Ultimately, in Swift, our use of implicitly unwrapped optionals should be few and far between. The primary use of implicitly unwrapped optionals should mostly be reserved for class properties which cannot be set before the class initialization has returned (for example, @IBOutlets in a view controller). Otherwise, they're prone to being the source of numerous "Unexpectedly found nil" questions here on Stack Overflow.


To the question of "Why return an implicitly unwrapped optional rather than an optional?", a few points...

First, that's a language design question. I'm not on the Objective-C or Swift language design team and it's unlikely that anyone from those teams will stop by and answer that question...
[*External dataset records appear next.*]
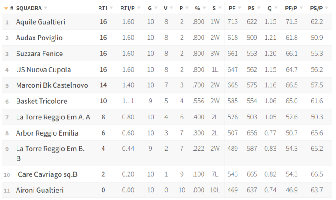Sort by games played G arrow

pos(156,8)
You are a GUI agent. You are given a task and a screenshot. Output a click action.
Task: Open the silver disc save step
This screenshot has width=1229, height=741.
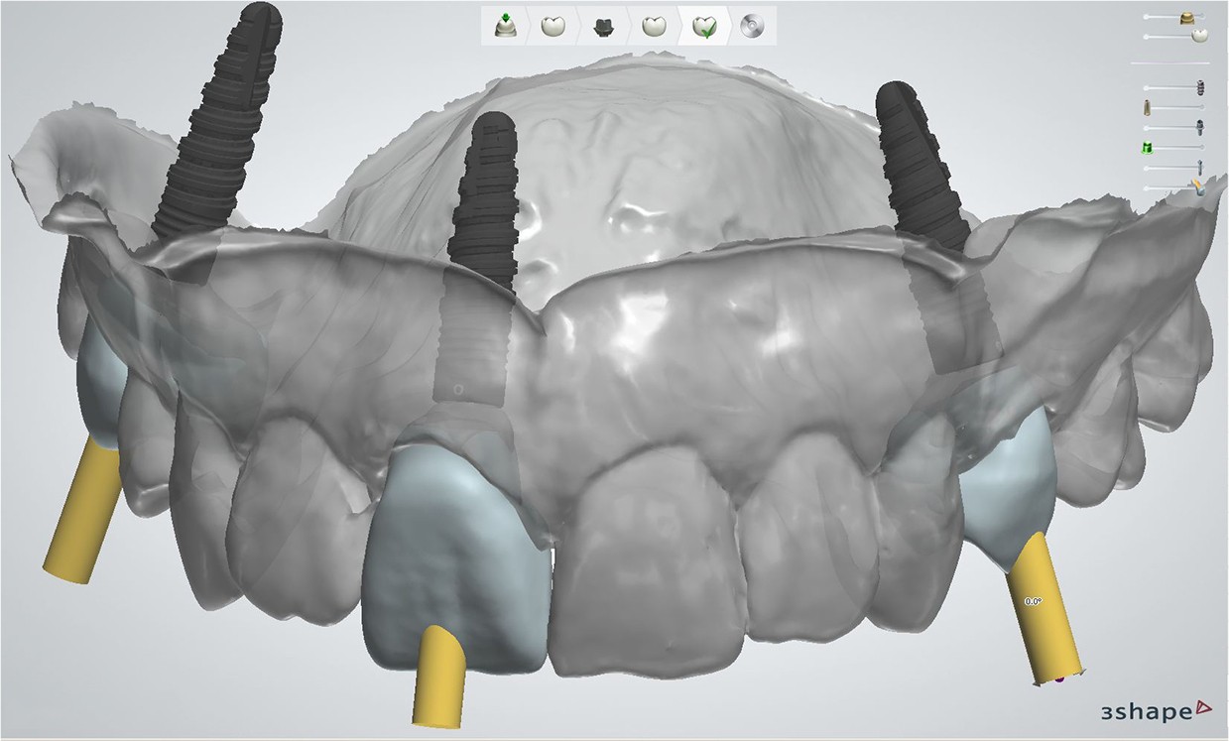(752, 26)
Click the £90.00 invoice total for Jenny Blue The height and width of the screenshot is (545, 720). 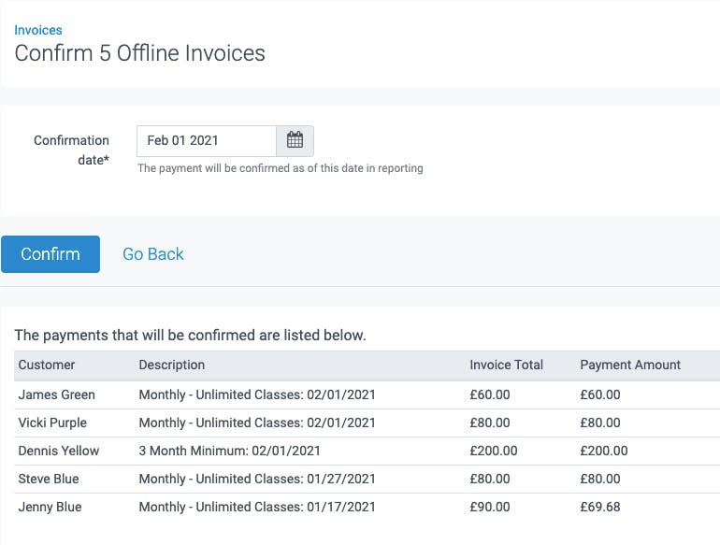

Second, that's how the languages are designed to interoperate. Any Objective-C file which has not had nullability annotations added will be treated as if everything is an implicitly unwrapped optional in Swift.

Third, the reason for implicit optionals is it reduces a lot of the verbosity of if let etc statements that optional would require, while not guaranteeing that the variable is actually non-nil. Most of the reason for this is probably because you figure most of these methods actually never return nil.

Fourth, if you know which ones have a chance to be nil and which ones don't, you can actually go ahead and write your Swift code in a way which handles both making assumptions about which way the Objective-C code will be annotated.

For example, with an implicitly unwrapped optional, of course, you can treat it like a non-optional and remove some of the minor verbosity involved with unwrapping.

Additionally, with an implicitly unwrapped optional, if you think it might be nil, all of the optional unwrapping stuff can still work with it.

Example:

override func someFunc(implicitVal: String!) -> String {
return implicitVal ?? "It was nil!"
}

override func someOtherFunc(implicitVal: String!) -> String {
return implicitVal
}

If we assumed them all as optionals, the second example wouldn't work

If we assumed them as non-optionals, the first example wouldn't work.

Implicitly unwrapped optionals allows the freedom for the Swift developer to treat them as either if they make the right assumption about the likelihood of the value being nil.

Why is a Swift implicitly unwrapped optional `nil`?

I'm under the impression that !, the implictly unwrapped optional indicator, is a guarantee that the variable of that type is not nil.

That’s a mis-impression I’m afraid. Implicitly-unwrapped optionals can very much be nil. Only something that isn’t declared with any optional qualifier, neither ? nor !, is guaranteed to be non-nil.

So:

var definitelyCouldBeNilForcedToCheck: String?
var mightBeNilButProbablyNotBECAREFUL: String!
var definitelyNotEverNil: String

There are two use cases for implicitly-unwrapped optionals:

  1. When you are absolutely positively certain that your value won’t be nil, except briefly in very controlled circumstances. For example suppose you have a function that does some processing in its failable initializer. Like this:

    class FileHandler {
    let fileHandle: SomeFileHandleType!

    init?(fileName: String) {
    fileHandle = open(fileName)
    if fileHandle == nil { return nil }
    }

    deinit {
    if fileHandle != nil {
    fileHandle.close()
    }
    }

    func variousMethods() {
    // can just use fileHandle without bothering about
    // unwrapping it, because it cannot possibly be nil
    // based on how you’ve written your code
    }
    }
  2. When you have a massive corpus of Objective-C (lets say, Cocoa or UIKit), and you have no idea when some pointer is returned whether it can be nil or not. And most of the time you think it probably isn’t, and it would be really annoying to make your API users have to unwrap stuff constantly, but then again, you don’t know for certain it can’t be nil and you want them to read the documentation instead. But they’ll probably forget, but what can you do? Eventually you’ll audit all the functions and then make them optionals or non-nullable values.